* _Task prompt_: Begin at the line below that has "Viewport: 434px width, 258px". Stop after the line that has "Click the Fernando Martinez display name", repeating each line exactly and leaving out the pictures.

##### Exercise data

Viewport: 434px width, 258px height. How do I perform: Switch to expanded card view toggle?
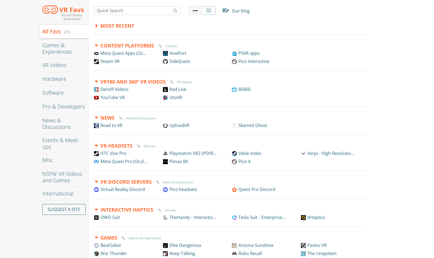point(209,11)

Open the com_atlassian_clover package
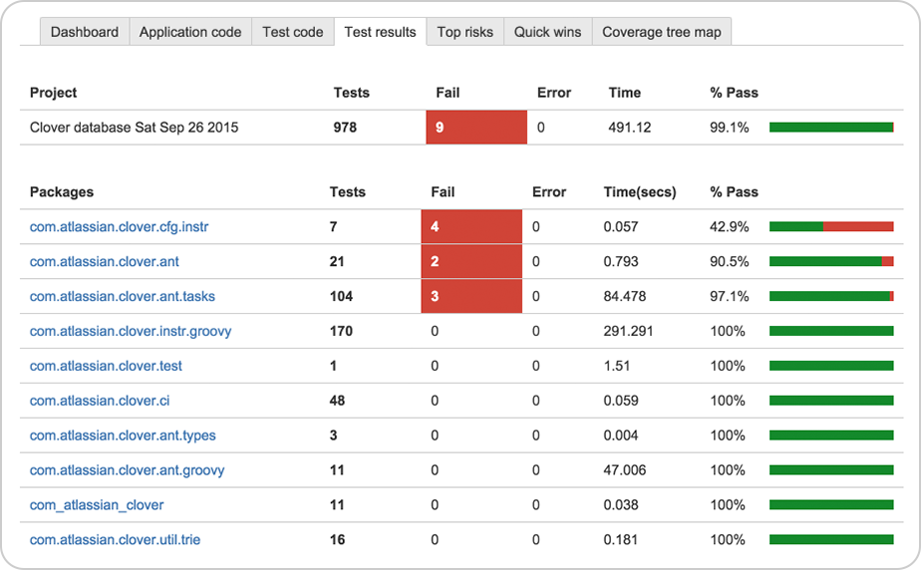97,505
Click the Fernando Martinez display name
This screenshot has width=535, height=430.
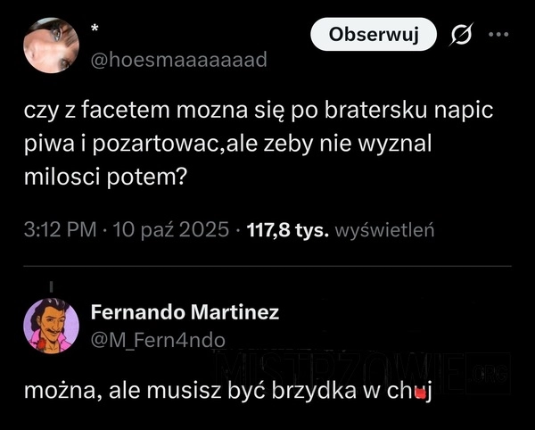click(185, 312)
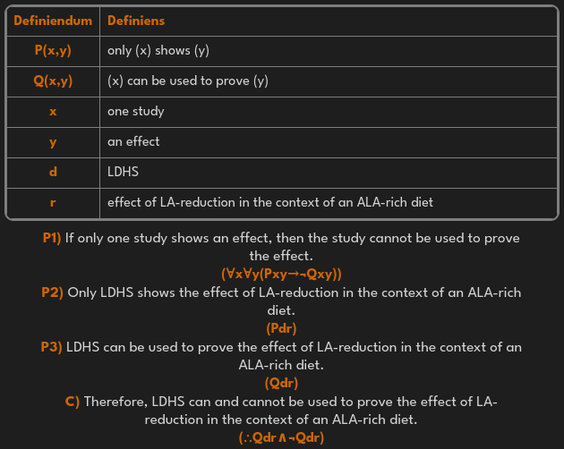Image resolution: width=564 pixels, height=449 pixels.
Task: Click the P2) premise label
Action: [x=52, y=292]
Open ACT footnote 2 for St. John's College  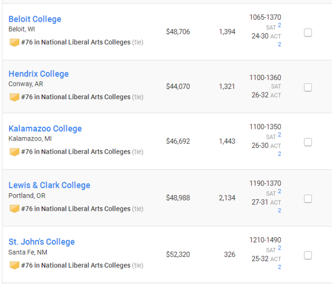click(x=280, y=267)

##########
##### Exercise data

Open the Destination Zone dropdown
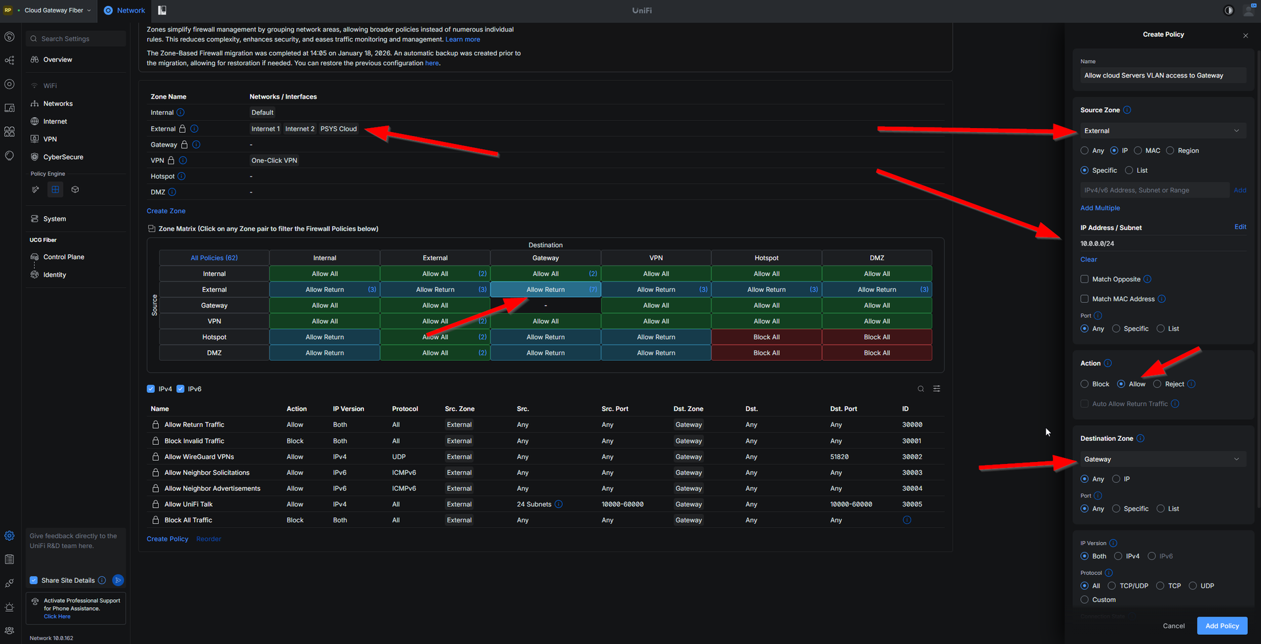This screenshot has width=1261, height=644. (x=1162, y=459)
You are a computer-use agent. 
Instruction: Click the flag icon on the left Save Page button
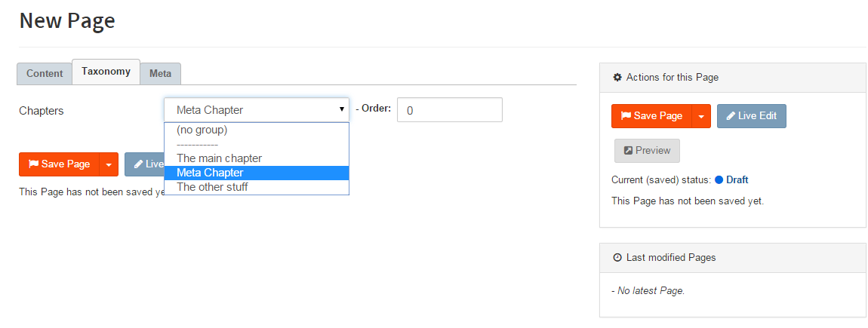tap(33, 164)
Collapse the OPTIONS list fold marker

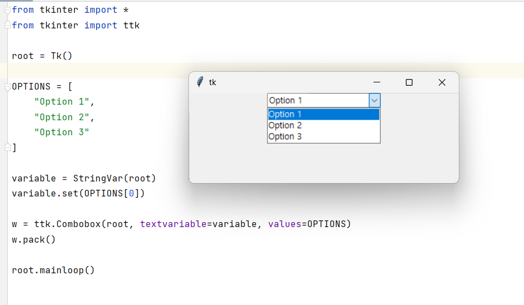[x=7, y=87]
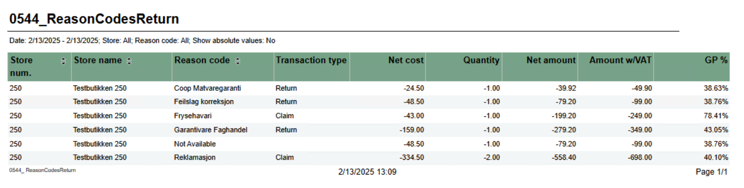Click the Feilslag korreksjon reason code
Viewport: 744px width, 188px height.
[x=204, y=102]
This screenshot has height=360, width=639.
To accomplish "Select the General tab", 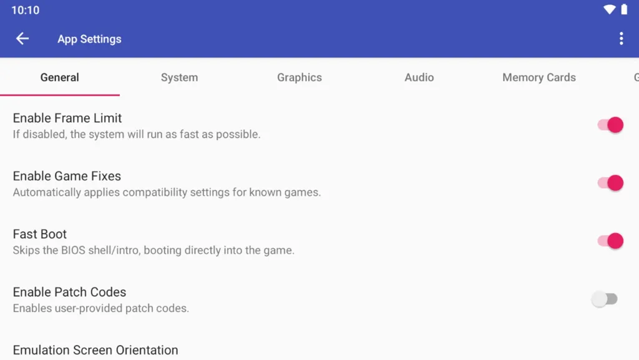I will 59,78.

##########
##### Exercise data

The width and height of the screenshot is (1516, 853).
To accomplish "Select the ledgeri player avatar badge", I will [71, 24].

##########

* _Result below_:
Viewport: 434px width, 258px height. How do I perform: Switch to expanded card view toggle?
point(209,11)

Open the com_atlassian_clover package
97,505
Click the Fernando Martinez display name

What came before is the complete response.